In a prospective eight-year study comparing surgical and conservative
treatment of acute tears of the anterior cruciate ligament, ninety-two
patients in whom a tear had been confirmed either by arthroscopy or by
arthrotomy were treated and could be followed. The choice of treatment was
determined entirely by whether the result of a pivot-shift test was graded
as absent, trace, or mild (non-operative treatment) or as moderate or
severe (surgical treatment). Surgical treatment consisted of primary repair
of the torn ligament and augmentation with a patellar tendon graft.

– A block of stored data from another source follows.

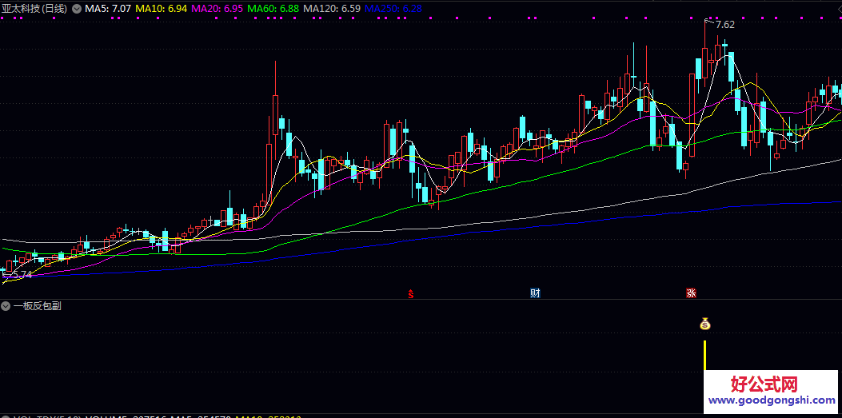The height and width of the screenshot is (418, 842).
Task: Click the 7.62 high price label
Action: tap(724, 25)
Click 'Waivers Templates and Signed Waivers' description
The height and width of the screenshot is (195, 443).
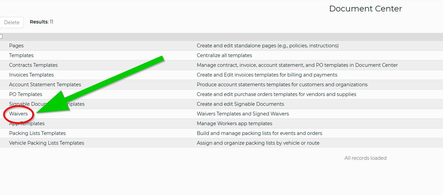click(x=243, y=114)
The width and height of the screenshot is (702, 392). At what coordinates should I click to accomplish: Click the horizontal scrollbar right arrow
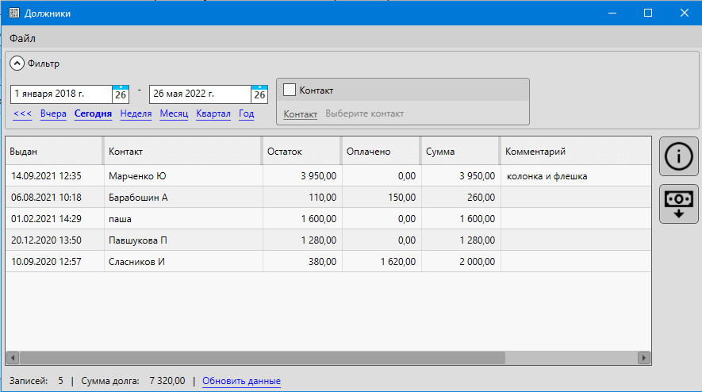coord(644,358)
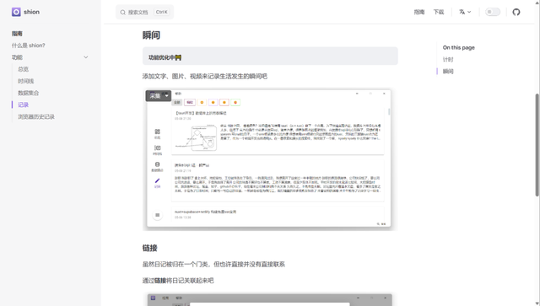The image size is (540, 306).
Task: Collapse the 功能 sidebar section
Action: click(x=86, y=57)
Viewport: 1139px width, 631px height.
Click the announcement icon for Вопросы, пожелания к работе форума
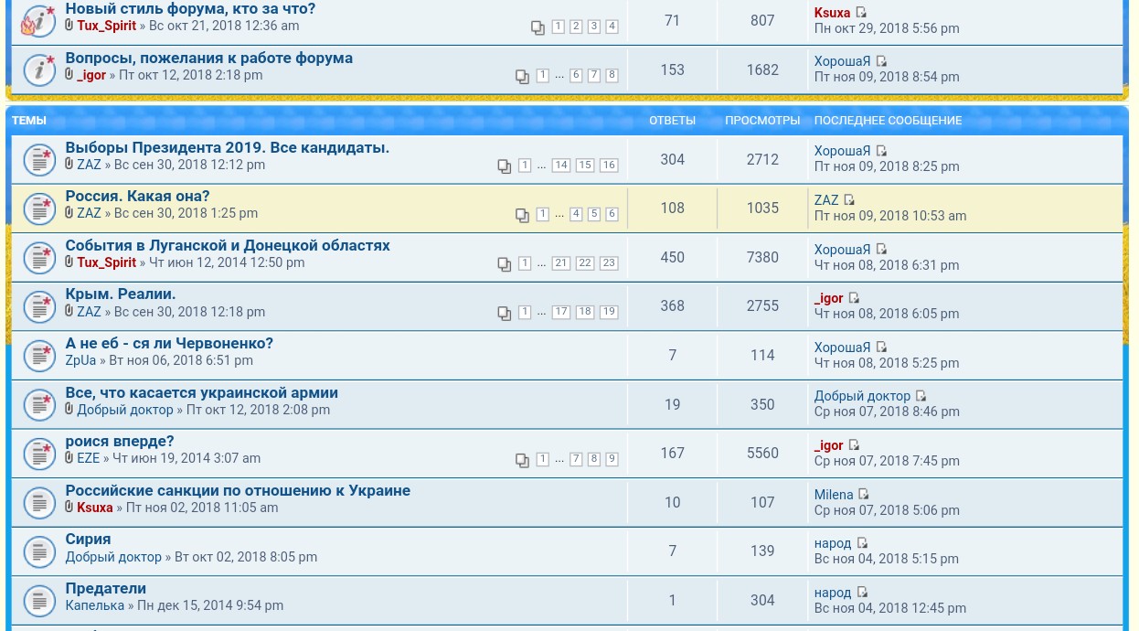click(38, 70)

Twenty-two patients were treated non-operatively, and the results were
evaluated after twenty-four to eighty-two months (average, forty-eight
months). Seventy patients were treated surgically, and fifty-two of them
(approximately 70 per cent) returned for follow-up after twenty-four to 100
months (average, forty-eight months); an additional eighteen patients
answered a questionnaire. In the non-operative group, about half of the
results were graded as excellent or good and half, as fair or a failure. In
the surgical group, all but two of the patients had an excellent or a good
result; two patients had a fair result. No result was graded as a failure.
The results of this study suggest that when the pivot-shift test is not
strongly positive, half of the patients will do reasonably well after
treatment with a non-operative program of functional rehabilitation. The
patients in this study who had a more unstable knee had far better results
after a repair and augmentation procedure than have been previously
reported after primary repair alone.